“Fascinados por los milésimos con varios ceros, los futurólogos se entregaron en cuerpo y alma a elucubraciones sobre nuestro fin de siglo, que es tambien el fin del milenio. Algunos han imaginado una humanidad sometida a las obseciones de ciertos sabios locos que utilizan su sbaer para imponer un orden absoluto; otros han escrito sobre naciones perpetuamente en guerra unas con otras bajo la conducción de un Big Brother implacable e inaccesible; algunos, más optimistas, predicen una edad de oro por fin recuperada gracias a la victoria de una ideología salvadora, capitalismo o dictadura del proletariado.
Todos se equivocan.
Cinco años antes de la fecha fatídica, pasamos, es cierto, por una etapa de revolución, pero una revolución subterránea, socarrona, que se manifiesta sólo por sus consecuencias, sin haber jamás explicitado sus objetivos. La humanidad cambia de era sin saberlo siquiera.

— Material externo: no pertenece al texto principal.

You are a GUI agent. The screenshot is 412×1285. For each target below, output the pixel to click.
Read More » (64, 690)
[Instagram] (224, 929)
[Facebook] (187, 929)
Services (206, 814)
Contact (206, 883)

De paso, se somete implícitamente a los nuevos gurúes que le aportan la Verdad: los economistas que enarbolan una Tabla que sólo contiene una ley, la Ley de Mercado.
La Historia nos demuestra que los integrismos están plagados de catástrofes; el integrismo económico – el economismo-, ¿no es acaso el peor de todos”
Albert Jacquard, biólogo eminente, especialista de fama mundial en genética, utiliza su disciplina científica para encarar lo que estima una evolución peligrosisíma.